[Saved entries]
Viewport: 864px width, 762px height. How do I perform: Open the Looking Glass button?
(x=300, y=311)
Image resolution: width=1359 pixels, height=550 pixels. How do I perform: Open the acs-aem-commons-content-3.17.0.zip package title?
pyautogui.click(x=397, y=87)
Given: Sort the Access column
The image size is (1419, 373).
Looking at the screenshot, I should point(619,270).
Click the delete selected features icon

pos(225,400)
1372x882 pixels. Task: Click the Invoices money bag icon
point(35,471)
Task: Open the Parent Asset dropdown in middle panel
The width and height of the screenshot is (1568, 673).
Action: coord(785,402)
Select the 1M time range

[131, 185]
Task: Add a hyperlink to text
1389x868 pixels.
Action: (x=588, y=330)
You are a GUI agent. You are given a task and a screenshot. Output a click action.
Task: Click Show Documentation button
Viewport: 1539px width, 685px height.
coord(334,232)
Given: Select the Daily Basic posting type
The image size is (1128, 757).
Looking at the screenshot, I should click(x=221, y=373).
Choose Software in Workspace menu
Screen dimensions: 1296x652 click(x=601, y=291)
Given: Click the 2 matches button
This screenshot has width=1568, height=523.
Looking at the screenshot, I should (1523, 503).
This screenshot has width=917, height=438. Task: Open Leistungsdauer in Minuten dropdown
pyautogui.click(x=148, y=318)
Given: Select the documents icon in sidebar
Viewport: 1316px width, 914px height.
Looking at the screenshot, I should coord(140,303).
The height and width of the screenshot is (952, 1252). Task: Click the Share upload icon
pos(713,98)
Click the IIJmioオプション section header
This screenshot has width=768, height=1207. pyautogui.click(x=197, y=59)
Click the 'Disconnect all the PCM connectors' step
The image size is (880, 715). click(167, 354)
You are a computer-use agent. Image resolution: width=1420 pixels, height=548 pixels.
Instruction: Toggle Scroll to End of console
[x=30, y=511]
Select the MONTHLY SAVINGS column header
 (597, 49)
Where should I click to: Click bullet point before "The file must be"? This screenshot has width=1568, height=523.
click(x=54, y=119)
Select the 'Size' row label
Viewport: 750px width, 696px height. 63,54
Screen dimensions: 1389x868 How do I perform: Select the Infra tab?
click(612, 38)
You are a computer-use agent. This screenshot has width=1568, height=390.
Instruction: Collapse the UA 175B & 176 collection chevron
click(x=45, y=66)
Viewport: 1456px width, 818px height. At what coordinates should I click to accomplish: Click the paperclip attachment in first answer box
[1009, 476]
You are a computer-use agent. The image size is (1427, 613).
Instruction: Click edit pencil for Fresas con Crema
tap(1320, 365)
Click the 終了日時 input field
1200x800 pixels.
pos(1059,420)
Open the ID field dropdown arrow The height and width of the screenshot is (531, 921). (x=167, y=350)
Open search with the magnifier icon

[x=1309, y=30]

▶ _Goal of the exercise_: Each line in the records above that contains the word "computer" must be copied.

▶ _Task result_:
You are a computer-use agent. Image resolution: width=1420 pixels, height=548 pixels.
You are a computer-use agent. This screenshot has width=1568, height=390.
You are a computer-use agent. The image size is (1427, 613).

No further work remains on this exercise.